Excerpted text |
On 25 Oct 2002, Harry Kalogirou wrote:

> > /dev/fd1 seems to mount, but be inaccessible.
> > 
> > After booting ELKS 0.1.1 from a 3-1/2" diskette in /dev/fd0, "mkdir /mnt",
> > "ls -l /" shows 2 hard links and a 32-byte size for mnt.
> > 
> > "mount /dev/fd1 /mnt", when /dev/fd1 contains a 5-1/4" ELKS diskette,
> > shows:
> > fd: probing disc in /dev/fd1
> > fd: /dev/fd1 probably has 15 sectors and 80 cylinders
> > MINIX-fs: mounting unchecked file system, running fsck is recommended.
> > 
> > "ls -l /" now shows 10 hard links and a 160-byte size for mnt.
> > 
> > "ls /mnt" now shows:
> > /mnt:
> > /mnt/in/sh
> > : No such file or directory
> > 
> > After this point, "meminfo" shows *more* free and the system rapidly
> > deteriorates ("Cannot fork", a blank commandline prompt, a garbage 
> > commandline prompt, etc.)
> > 
> > Changing /mnt's permissions, owner and group don't help. Interchanging the 
> > 3-1/2" and 5-1/4" drives didn't help, although there were more error 
> > messages from mount. Using 5-1/4" drives for both /dev/fd0 and /dev/fd1 
> > (with an ELKS 0.1.0 diskette in /dev/fd1) didn't help.
> > 
> 
> I tried it on my machine, but with 2 3-1/2 drives and it works fine.

Data excerpt |
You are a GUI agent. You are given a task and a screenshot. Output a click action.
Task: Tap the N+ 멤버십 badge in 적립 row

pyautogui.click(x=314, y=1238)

Exercises |
- a) Answer these from the ELKS floppy thread:
(i) What size and hard-link count does "ls -l /" report for mnt right after "mkdir /mnt"?
(ii) How many sectors and cylinders does the fd driver report for /dev/fd1 during the mount?
(iii) What drive setup did the reply at the end test with?
- b) Output the part of the ELKS floppy thread that opens with the words containing "On 25 Oct 2002, Harry" and closes with "fsck is recommended.".
- c) Write the next part of the ELKS floppy thread, picking up after its last line.

The responses |
- a)
(i) 2 hard links and a 32-byte size.
(ii) 15 sectors and 80 cylinders.
(iii) Two 3-1/2" drives.

- b)
On 25 Oct 2002, Harry Kalogirou wrote:

> > /dev/fd1 seems to mount, but be inaccessible.
> > 
> > After booting ELKS 0.1.1 from a 3-1/2" diskette in /dev/fd0, "mkdir /mnt",
> > "ls -l /" shows 2 hard links and a 32-byte size for mnt.
> > 
> > "mount /dev/fd1 /mnt", when /dev/fd1 contains a 5-1/4" ELKS diskette,
> > shows:
> > fd: probing disc in /dev/fd1
> > fd: /dev/fd1 probably has 15 sectors and 80 cylinders
> > MINIX-fs: mounting unchecked file system, running fsck is recommended.

- c)
This was my fault; since the machine was happily using both floppy drives 
under Windows 95 I didn't bother to run the BIOS Setup program. While 
checking the "impossible" I discovered that it was set up for only for a 
1.2M first drive. After correcting this to 1.44M first drive and 1.2M 
second drive, it worked.

This leads to an interesting question: is the fact the floppy mounted, but 
was otherwise inaccessible a bug or a feature? If ELKS should be handling 
all possible low-level functions then it's a bug in the mount() function 
(presumably in the kernel). If mount invokes the ROM BIOS to reduce the 
size of the kernel then it's a feature, and perhaps it could be reduced 
further by using the ROM BIOS for more of the diskette-handling (which 
might have made the diskette accessible despite my incorrect settings).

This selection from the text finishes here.